Raw data:

- - - - -

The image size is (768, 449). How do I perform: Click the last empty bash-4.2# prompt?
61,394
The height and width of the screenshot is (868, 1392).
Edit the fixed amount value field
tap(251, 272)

- - - - -

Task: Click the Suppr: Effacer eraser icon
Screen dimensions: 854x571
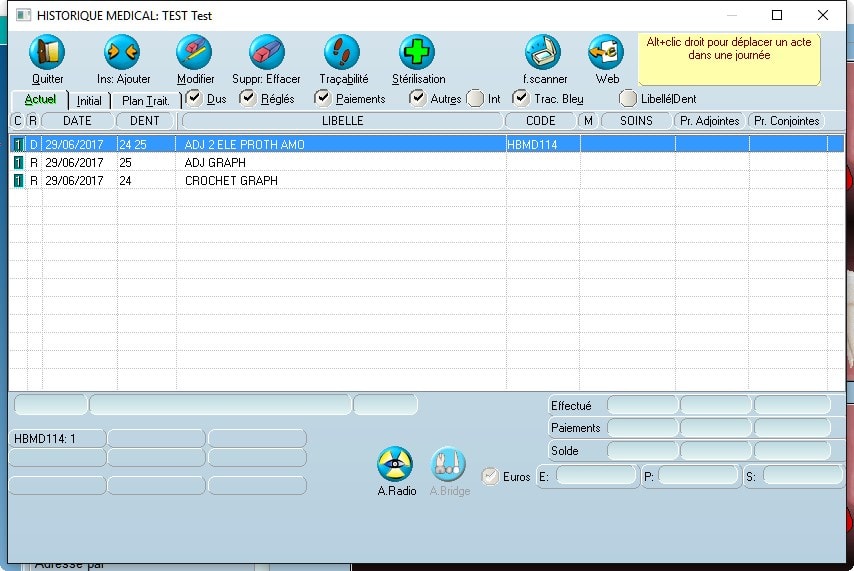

- - - - -

Print exactly the lines of the listing above starting at the line containing "Task: Click the Suppr: Effacer eraser icon" and ending at the line containing "Screen dimensions: 854x571", both included.

Task: Click the Suppr: Effacer eraser icon
Screen dimensions: 854x571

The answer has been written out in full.